Where "toolbar" occurs in a line of the entries below, copy that line.

▶ **Task data**:
*** Begin section ***

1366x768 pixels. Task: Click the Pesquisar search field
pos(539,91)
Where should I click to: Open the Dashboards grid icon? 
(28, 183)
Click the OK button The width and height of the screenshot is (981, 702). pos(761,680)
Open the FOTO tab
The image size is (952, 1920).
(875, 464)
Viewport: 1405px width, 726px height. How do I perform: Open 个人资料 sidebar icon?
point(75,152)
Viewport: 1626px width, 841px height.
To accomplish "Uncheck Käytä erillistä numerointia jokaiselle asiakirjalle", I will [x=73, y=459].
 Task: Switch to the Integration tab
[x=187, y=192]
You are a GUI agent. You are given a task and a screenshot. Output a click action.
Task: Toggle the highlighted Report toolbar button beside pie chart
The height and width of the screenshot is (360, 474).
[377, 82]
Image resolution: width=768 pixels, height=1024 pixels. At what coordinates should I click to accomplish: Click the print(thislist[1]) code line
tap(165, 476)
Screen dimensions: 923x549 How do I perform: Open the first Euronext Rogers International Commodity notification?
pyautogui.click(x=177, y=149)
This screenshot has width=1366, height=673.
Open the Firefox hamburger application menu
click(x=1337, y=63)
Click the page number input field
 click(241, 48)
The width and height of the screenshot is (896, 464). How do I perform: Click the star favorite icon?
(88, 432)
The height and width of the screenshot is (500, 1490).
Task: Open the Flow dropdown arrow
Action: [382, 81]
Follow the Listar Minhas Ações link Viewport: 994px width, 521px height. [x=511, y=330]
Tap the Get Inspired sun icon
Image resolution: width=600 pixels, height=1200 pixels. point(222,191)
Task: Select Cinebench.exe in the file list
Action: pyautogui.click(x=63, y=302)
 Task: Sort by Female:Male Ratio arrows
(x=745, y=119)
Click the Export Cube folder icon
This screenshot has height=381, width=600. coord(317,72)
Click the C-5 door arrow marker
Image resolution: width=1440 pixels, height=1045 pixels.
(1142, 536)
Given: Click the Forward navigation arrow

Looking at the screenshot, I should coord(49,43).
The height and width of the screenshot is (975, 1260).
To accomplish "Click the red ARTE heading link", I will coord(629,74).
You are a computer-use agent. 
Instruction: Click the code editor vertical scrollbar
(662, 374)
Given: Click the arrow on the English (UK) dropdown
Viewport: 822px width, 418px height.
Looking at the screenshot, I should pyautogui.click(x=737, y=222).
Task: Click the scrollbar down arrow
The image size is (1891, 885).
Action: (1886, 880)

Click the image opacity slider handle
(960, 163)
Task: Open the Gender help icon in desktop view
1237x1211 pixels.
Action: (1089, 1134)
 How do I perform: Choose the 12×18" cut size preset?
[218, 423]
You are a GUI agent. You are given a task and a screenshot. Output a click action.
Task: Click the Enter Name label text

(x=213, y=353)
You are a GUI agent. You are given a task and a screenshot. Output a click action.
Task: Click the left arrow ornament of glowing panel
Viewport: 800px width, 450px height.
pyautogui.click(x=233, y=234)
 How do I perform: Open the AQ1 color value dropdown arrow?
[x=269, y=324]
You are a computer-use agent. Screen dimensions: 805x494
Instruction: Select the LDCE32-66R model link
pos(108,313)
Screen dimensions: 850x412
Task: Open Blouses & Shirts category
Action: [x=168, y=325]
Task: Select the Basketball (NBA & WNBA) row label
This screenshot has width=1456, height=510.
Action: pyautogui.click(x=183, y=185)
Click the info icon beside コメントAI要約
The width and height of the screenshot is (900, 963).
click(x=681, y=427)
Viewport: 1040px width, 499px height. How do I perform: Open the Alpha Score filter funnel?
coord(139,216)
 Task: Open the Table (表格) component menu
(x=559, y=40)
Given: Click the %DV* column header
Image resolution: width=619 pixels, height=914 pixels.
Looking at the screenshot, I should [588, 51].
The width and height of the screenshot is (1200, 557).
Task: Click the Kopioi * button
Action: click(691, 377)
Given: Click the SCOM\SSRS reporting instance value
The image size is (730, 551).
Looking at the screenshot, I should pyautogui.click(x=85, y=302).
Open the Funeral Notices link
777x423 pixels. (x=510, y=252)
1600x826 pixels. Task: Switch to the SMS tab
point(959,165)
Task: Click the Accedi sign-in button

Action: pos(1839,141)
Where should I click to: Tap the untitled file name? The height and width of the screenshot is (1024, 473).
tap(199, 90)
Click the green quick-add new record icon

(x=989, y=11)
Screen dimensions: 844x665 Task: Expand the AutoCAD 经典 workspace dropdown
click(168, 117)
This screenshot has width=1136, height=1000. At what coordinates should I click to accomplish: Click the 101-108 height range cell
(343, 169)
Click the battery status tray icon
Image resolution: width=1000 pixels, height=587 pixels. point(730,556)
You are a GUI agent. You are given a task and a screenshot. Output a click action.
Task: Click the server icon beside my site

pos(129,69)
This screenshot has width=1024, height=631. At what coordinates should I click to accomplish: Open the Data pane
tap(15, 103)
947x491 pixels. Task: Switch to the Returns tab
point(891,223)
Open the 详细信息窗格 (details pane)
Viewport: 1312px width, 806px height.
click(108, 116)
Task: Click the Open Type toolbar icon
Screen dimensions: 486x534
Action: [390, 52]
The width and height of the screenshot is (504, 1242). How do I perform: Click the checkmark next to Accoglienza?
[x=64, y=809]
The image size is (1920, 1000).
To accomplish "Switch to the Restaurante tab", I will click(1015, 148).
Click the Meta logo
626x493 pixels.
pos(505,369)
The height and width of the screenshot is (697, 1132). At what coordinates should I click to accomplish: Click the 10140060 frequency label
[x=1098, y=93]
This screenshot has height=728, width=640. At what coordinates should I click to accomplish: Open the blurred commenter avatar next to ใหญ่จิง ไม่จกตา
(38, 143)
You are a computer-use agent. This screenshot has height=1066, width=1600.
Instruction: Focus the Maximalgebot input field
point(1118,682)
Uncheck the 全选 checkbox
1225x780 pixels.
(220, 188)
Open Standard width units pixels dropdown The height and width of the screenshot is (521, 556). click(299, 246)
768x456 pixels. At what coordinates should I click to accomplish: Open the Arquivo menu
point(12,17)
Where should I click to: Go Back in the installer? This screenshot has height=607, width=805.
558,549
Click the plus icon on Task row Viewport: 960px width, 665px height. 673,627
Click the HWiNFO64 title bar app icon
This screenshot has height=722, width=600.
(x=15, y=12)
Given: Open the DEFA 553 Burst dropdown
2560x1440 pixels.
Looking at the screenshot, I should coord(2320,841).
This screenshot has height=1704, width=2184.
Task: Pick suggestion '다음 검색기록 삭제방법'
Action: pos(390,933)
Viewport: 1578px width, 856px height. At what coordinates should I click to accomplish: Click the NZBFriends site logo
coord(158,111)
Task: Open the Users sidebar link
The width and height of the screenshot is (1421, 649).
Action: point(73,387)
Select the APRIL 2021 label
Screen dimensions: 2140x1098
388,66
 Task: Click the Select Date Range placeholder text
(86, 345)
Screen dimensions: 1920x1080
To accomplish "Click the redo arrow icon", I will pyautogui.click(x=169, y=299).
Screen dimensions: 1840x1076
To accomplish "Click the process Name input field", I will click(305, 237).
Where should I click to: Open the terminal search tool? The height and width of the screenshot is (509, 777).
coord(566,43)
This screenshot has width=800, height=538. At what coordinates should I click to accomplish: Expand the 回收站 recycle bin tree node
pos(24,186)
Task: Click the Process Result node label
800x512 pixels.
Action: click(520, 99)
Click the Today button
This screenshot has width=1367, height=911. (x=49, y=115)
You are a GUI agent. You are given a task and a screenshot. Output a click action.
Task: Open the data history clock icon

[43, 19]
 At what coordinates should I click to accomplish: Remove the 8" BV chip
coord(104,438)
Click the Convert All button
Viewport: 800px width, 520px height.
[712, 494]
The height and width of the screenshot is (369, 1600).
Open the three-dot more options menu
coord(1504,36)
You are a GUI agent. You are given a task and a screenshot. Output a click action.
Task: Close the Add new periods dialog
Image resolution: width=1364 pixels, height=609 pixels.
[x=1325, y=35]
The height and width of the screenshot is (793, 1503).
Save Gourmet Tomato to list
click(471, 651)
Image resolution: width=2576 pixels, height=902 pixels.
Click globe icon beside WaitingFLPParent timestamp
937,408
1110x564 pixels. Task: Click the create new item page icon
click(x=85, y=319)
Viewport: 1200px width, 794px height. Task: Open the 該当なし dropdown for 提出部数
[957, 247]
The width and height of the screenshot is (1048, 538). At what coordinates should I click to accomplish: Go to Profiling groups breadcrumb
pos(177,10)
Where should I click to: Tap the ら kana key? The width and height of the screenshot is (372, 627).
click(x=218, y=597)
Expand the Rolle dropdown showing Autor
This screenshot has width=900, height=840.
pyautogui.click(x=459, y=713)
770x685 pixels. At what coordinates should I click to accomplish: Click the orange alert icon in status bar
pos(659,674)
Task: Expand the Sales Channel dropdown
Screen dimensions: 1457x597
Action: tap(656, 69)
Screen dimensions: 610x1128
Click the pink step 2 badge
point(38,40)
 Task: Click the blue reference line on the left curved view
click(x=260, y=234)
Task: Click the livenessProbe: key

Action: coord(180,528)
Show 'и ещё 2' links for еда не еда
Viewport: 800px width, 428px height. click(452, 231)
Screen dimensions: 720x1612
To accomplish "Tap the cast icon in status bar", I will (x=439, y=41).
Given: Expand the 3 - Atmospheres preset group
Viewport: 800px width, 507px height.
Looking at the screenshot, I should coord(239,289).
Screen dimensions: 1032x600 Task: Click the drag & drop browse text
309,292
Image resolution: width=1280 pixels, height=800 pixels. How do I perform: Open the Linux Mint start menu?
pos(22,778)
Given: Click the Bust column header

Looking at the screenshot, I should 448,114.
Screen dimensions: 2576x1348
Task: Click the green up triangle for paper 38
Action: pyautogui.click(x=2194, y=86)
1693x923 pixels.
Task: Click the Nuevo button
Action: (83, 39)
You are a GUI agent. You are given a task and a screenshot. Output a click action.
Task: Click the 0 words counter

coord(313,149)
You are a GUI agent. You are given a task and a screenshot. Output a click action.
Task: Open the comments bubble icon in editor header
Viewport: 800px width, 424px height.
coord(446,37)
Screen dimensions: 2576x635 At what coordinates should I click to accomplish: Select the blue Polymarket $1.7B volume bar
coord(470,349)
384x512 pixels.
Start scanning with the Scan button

*** End section ***

▶ **Final answer**:
Task: Toggle the highlighted Report toolbar button beside pie chart
Task: Click the Open Type toolbar icon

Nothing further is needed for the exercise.